In the most recent post, I highlighted Dr. Edward Haertel’s recent speech and subsequent paper about VAMs. As referenced in this post, Dr. Haertel did a solid and thorough review of the major issues with VAMs.
In his conclusion, it is also worth mentioning what he and I (for the most part) agree about is his answer to what he positions as a bottom-line question: “Are teacher-level VAM scores good for anything?”
He writes: “Yes, absolutely” But only for some purposes, and for some purposes “they must be used with considerable caution.”
For example, VAMs are useful “for researchers comparing large groups of teachers to investigate the effects of teacher training approaches or educational policies, or simply to investigate the size and importance of long-term teacher effects…[I]t is clear that value-added scores are far superior to unadjusted end-of-year student test scores” (Haertel, 2013, p. 23).
VAMs are indeed better alternatives to the snapshot or status models used for decades past to measure student achievement at one point in time (e.g., like a snapshot), typically once per year. With this, most if not all VAM researchers agree, largely because these snapshot tests were/are incapable of capturing where students were, in terms of their academic achievement before entering a classroom or school, and where they ended up X months later. VAMs are far-better alternatives to such prior approaches in that VAMs at least attempt to measure student growth over time.
The more nuanced question to ask, though, is whether VAMs offer much more than other statistical and analytical alternatives (e.g, ANCOVA [Analyses of Covariance] and multiple regression models) when conducting such large-scale analyses. I disagree that at the very least VAMs might be useful when conducting large-scale research, because the other methods often used to measure gains or the impacts of large-scale interventions and policies over time seem to fare well as well. If anything, VAMs might make statistical differences more difficult to come by and shrink effect sizes because of the multiple (and sometimes hyper) controls typically used.
VAMs are not the only nor are they the best method to examine things like large-scale interventions and policies. Hence, I disagree with the statement that, “for research purposes, VAM estimates definitely have a place” (Haertel, 2013, p. 23). Plenty of other models perform well for such large-scale educational research studies.

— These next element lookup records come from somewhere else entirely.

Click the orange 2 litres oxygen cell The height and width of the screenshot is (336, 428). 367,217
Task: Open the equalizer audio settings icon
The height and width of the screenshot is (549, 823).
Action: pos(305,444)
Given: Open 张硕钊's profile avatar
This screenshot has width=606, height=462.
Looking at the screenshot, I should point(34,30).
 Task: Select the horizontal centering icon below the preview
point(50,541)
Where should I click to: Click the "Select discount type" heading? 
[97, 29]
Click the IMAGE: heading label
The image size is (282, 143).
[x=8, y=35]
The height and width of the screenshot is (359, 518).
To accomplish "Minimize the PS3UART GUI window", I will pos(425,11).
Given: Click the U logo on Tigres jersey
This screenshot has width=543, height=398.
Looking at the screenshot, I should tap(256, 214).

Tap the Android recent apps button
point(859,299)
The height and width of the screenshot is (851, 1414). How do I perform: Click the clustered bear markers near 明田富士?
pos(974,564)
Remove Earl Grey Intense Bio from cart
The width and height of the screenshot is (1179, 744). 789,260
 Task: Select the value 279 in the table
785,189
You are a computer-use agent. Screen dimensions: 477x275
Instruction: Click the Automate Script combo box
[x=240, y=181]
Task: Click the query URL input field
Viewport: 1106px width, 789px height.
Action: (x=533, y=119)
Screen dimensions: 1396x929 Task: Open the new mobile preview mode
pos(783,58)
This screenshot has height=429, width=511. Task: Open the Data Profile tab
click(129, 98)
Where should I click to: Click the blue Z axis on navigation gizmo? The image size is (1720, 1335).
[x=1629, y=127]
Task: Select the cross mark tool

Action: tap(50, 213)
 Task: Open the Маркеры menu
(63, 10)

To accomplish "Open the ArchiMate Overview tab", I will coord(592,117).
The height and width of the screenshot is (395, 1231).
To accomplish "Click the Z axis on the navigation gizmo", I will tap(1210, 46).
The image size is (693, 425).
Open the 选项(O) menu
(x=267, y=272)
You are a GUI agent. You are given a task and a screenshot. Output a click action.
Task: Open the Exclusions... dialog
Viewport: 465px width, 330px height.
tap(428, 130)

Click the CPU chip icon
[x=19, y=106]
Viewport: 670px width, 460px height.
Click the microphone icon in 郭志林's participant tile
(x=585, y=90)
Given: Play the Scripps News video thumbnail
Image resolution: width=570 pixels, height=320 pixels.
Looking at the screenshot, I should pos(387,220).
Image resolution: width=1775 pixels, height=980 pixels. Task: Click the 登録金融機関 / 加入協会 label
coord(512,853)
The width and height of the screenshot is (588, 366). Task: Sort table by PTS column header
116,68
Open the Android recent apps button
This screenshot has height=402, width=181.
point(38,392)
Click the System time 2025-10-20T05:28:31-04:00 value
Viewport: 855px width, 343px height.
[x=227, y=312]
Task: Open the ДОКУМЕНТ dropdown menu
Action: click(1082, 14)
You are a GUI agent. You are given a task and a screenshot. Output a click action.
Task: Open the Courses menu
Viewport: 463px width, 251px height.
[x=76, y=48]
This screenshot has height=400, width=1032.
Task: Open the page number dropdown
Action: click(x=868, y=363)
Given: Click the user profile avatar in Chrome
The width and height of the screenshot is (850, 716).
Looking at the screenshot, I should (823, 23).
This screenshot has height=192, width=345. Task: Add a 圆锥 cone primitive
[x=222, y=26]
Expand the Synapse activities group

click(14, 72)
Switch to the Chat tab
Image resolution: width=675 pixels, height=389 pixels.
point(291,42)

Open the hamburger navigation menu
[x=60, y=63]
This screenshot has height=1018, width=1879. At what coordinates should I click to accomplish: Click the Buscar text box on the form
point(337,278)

Dr. Haertel also writes, “A considerably riskier use, but one I would cautiously endorse, would be providing individual teachers’ VAM estimates to the teachers themselves and to their principals, provided all 5 of the following critically important conditions are met” (Haertel, 2013, p. 25):
- Scores are based on sound and appropriate student tests;
- Comparisons are limited to homogeneous teacher groups (to facilitate apples to apples comparisons);
- Fixed weights (e.g., 50% of a teacher’s effectiveness score will be based on VAM output) are NOT used and educators retain full rights in terms of how they interpret their VAM scores, in context, all things considered, case-by-case, etc. Educators also retain rights to completely set aside VAM scores — to ignore them completely — if educators have specific information that could plausibly render the VAM output invalid;
- Users are well trained and able to interpret scores validly; and
- Clear and accurate information about VAM levels of uncertainty (e.g., margins of error) are disclosed and continuously made available so that all can be critical consumers of the data that pertain directly to them.
With these assertions I agree, but also with a very cautious endorsement as well. VAMs are not “all” wrong, but they are often wrong, actually too often wrong, especially at the teacher-levels when a lot of “things” cannot be statistically controlled or accounted for.
Accordingly, “VAMs may have a modest place in teacher evaluation systems, but only as an adjunct to other information [and] used in a context where teachers and principals have genuine autonomy in their decisions about using and interpreting teacher effectiveness estimates [i.e. VAM output] in local contexts” (Haertel, 2013, p. 25).